(Source data)
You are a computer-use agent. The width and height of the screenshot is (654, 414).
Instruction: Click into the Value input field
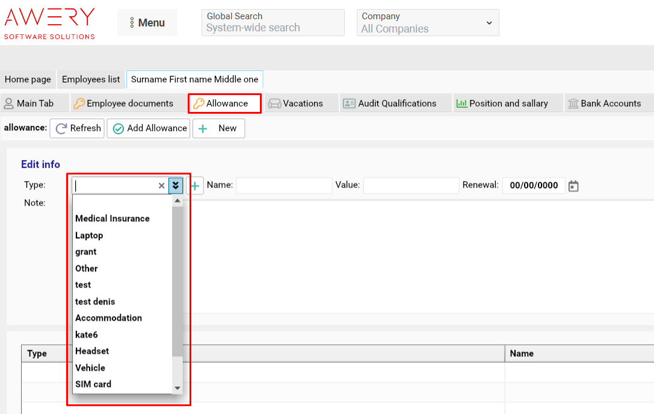(x=411, y=185)
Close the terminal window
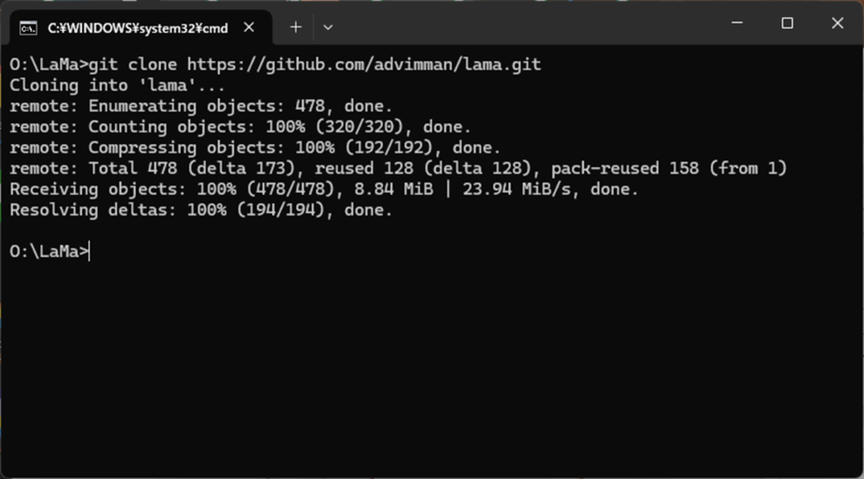This screenshot has height=479, width=864. (838, 23)
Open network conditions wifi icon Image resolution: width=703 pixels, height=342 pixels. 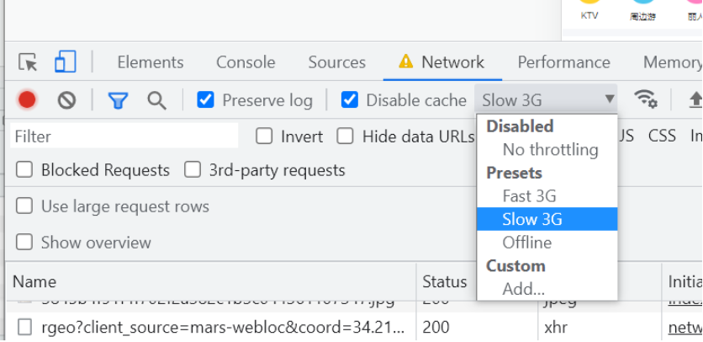[645, 99]
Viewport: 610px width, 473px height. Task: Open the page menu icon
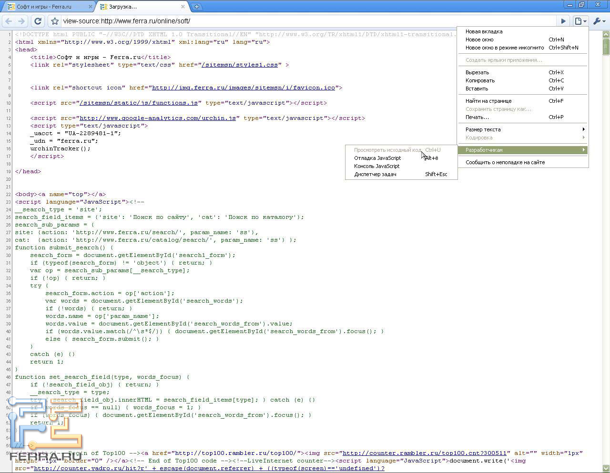click(580, 21)
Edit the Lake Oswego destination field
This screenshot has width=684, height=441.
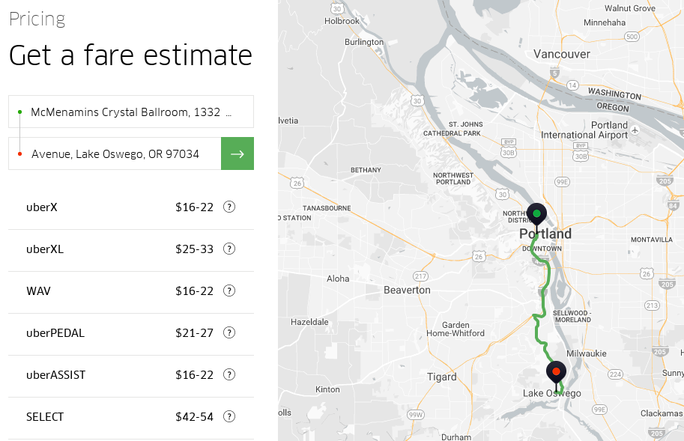[x=115, y=153]
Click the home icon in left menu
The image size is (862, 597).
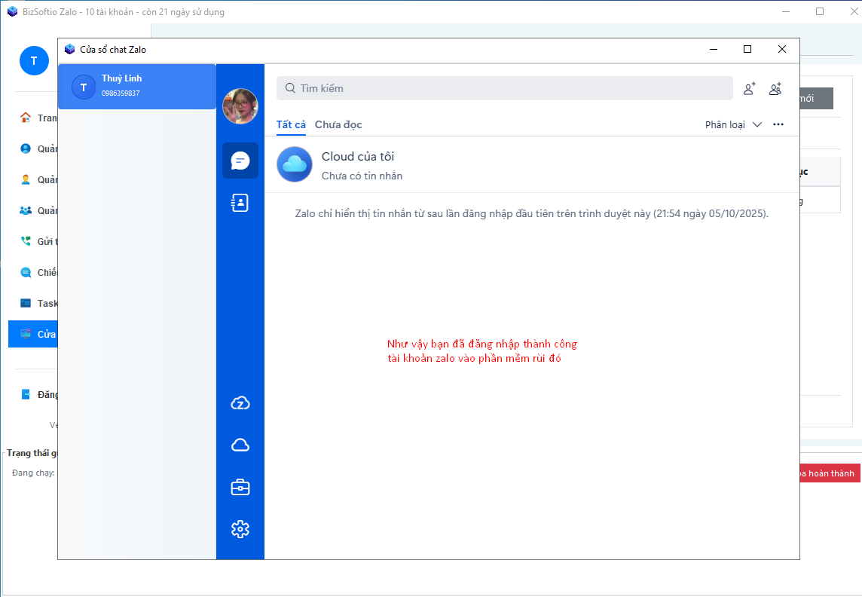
(End Source data)
* **To do**: Every line from the one holding "Edit the Lake Oswego destination field" through the last line of the entries above, and nothing else, is to be restated word for word. Pictures stay out.

* **Result of this exercise**:
Edit the Lake Oswego destination field
This screenshot has width=684, height=441.
[x=115, y=153]
Click the home icon in left menu
The image size is (862, 597).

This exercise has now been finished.